Талейрану приходилось выступать в Вене в 1814–1815 годах против таких противников, которые, за вычетом Меттерниха и Александра, не возвышались над уровнем дипломатической обыденщины и могли в лучшем случае считаться «средними служебными полезностями». Кэстльри, например, и других английских дипломатов, как и прусских представителей, он мог нисколько не опасаться. Эти люди были свидетелями и даже участниками величайших событий и сплошь и рядом не понимали их истинного характера и внутреннего значения. Они все еще плелись в традиционных колеях доброго, старого, веселого, изящного XVIII века.

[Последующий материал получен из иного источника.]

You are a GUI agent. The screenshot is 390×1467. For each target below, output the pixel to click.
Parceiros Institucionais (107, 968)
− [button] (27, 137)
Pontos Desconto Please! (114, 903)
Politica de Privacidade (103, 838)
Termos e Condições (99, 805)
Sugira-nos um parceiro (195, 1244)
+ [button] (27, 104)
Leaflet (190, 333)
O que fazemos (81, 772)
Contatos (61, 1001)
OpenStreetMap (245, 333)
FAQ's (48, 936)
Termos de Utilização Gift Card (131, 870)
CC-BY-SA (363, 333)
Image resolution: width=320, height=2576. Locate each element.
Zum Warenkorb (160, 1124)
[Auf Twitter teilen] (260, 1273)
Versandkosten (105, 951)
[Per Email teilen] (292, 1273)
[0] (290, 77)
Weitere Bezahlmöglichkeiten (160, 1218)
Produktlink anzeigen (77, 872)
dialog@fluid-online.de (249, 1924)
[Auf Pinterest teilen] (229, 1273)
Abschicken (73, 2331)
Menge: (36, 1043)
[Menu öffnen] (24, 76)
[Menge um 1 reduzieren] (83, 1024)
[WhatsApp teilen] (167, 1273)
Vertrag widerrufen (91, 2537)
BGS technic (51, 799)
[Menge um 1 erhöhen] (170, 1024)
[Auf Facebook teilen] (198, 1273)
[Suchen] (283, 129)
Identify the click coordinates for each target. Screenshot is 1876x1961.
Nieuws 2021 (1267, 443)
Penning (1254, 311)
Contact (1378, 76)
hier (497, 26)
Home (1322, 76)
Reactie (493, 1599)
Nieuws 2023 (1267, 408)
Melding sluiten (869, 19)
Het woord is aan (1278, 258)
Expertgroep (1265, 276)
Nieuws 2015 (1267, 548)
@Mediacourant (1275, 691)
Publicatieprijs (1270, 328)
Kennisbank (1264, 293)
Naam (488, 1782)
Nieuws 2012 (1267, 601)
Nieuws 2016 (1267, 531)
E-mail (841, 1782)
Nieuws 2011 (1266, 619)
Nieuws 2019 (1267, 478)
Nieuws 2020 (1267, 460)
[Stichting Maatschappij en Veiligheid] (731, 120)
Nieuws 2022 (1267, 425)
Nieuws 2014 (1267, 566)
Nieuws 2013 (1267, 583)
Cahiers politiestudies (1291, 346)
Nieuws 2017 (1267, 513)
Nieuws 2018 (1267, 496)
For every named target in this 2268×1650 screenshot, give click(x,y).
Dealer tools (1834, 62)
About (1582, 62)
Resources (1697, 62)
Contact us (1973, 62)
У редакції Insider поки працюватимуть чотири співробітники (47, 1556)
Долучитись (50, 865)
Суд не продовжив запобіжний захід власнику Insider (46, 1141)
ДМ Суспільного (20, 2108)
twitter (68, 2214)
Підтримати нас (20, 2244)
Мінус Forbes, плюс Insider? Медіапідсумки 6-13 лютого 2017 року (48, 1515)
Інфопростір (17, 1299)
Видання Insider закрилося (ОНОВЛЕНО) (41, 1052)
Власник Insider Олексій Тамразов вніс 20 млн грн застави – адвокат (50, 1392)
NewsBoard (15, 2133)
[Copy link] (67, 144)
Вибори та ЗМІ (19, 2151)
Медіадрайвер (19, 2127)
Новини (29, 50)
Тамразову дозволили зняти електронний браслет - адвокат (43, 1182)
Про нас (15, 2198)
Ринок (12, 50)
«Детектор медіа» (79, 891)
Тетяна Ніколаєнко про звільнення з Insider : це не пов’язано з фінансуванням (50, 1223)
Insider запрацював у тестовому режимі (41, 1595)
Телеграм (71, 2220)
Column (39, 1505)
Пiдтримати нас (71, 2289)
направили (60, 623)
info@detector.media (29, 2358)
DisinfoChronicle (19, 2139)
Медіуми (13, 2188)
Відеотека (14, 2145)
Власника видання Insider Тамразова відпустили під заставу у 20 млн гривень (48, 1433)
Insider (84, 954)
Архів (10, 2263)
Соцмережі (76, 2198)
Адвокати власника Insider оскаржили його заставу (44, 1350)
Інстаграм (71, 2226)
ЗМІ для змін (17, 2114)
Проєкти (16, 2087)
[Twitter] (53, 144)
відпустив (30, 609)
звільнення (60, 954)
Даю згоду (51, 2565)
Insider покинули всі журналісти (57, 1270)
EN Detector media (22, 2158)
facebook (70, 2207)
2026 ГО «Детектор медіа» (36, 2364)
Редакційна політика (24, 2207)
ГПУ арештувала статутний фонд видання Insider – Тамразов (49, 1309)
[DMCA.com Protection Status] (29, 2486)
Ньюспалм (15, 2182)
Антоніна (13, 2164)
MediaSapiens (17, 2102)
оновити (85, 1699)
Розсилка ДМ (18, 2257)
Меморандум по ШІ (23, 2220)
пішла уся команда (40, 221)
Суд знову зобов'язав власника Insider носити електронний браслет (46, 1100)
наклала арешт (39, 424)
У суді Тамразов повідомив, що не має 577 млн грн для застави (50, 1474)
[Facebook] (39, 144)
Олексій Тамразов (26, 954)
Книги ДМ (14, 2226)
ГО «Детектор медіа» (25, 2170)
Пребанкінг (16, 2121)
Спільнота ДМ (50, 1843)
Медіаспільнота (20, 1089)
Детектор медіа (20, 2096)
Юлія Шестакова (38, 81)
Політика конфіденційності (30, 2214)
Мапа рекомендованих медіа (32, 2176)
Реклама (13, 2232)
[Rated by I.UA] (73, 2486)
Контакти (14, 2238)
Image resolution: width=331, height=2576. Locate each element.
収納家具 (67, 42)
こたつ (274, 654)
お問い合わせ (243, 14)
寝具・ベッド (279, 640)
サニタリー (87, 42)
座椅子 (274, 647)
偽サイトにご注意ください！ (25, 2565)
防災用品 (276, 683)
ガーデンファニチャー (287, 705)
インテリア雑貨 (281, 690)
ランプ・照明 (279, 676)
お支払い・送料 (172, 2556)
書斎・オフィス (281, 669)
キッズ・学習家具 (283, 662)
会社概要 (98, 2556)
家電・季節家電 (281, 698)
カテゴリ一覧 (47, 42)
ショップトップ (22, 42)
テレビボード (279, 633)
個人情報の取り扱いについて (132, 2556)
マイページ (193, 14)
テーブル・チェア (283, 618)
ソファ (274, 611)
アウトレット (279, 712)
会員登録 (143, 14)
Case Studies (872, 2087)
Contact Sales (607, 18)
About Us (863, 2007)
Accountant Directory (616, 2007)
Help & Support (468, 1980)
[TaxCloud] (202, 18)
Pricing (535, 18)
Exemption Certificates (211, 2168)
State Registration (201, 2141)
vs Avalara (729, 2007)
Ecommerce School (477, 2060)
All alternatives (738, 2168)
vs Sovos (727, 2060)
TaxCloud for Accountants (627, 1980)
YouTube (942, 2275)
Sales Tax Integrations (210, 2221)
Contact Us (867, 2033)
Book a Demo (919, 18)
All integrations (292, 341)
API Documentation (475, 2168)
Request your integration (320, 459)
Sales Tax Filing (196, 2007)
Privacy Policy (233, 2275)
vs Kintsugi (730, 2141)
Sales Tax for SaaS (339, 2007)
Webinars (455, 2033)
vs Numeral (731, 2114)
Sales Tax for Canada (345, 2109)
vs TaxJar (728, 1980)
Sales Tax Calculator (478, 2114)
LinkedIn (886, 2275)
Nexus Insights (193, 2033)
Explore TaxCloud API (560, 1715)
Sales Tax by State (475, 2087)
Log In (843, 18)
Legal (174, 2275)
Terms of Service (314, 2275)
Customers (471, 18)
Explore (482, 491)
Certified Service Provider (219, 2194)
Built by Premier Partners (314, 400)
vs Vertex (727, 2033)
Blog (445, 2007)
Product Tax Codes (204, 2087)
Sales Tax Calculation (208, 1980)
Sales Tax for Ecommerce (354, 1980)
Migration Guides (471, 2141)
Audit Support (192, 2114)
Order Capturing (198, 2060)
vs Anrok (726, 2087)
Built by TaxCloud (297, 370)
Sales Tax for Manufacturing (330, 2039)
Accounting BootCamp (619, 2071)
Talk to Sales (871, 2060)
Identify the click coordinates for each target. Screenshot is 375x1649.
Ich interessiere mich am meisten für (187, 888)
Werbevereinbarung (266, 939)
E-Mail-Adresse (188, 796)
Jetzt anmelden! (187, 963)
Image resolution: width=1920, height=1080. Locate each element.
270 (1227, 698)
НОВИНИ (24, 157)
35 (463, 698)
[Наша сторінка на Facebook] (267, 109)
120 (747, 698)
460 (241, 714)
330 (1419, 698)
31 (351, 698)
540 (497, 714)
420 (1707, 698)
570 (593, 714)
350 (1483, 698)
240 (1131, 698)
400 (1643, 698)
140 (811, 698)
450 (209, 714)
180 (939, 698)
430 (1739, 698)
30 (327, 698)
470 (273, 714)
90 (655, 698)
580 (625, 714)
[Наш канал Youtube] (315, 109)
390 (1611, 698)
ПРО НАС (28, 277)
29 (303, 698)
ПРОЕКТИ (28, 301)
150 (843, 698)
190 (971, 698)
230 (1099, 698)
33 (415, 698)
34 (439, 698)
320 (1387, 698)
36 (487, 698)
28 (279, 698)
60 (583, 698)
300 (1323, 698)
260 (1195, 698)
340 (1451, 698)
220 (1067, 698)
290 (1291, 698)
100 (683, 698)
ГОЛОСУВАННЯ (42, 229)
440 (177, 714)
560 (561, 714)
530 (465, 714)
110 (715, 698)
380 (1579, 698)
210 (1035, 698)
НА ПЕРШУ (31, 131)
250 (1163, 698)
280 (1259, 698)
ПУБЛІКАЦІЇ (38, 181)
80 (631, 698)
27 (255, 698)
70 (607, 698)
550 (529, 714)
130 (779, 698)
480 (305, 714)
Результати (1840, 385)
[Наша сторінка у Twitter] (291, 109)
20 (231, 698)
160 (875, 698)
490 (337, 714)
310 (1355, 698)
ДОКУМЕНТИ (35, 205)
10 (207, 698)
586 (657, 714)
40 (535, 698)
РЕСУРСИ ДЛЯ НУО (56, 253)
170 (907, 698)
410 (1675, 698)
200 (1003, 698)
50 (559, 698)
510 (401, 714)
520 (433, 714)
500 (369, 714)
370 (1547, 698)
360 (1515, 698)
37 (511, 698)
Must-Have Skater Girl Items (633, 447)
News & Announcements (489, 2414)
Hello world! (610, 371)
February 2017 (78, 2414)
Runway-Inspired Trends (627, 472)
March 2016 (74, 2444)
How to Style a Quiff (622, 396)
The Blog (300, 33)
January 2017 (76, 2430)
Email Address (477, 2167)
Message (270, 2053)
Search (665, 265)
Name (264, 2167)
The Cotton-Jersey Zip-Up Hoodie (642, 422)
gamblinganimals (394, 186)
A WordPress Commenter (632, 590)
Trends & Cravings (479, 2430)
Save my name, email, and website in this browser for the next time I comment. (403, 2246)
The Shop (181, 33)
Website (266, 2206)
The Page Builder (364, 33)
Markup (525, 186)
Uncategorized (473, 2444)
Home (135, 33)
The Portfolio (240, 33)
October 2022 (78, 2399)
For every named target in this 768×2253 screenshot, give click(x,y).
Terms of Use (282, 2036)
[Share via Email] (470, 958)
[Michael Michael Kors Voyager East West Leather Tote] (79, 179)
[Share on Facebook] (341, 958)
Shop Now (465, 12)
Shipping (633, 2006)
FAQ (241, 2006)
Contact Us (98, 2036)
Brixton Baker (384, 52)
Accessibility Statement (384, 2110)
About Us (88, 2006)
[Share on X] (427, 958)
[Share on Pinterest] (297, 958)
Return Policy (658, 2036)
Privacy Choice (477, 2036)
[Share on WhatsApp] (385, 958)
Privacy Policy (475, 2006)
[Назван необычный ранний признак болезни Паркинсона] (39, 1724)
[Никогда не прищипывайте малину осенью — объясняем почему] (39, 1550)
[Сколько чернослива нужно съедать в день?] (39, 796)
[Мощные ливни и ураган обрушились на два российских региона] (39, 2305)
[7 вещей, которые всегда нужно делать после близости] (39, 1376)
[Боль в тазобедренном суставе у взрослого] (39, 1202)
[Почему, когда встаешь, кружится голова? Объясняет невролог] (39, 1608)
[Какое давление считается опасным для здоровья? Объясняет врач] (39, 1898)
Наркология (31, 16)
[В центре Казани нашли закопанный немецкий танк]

В свое время Вильяма Питта Младшего, который, однако, несколькими головами был выше своих преемников, упрекали его критики в том, что он в борьбе с Францией был загипнотизирован местом, географическим пунктом, с которым смолоду боролся, и проглядел смену людей на этом месте и не заметил, что на том месте, в том самом Париже, где так долго сменяли друг друга и говорили от имени Франции элегантные и жеманные пудренные старорежимные щеголи версальского двора, стоит перед ним уже не пудренный щеголь, а Чингисхан, и что речь идет уже не о прирезках и отрезках земель в Индии и не о правах на ловлю трески около Ньюфаундленда, но о существовании Английского королевства.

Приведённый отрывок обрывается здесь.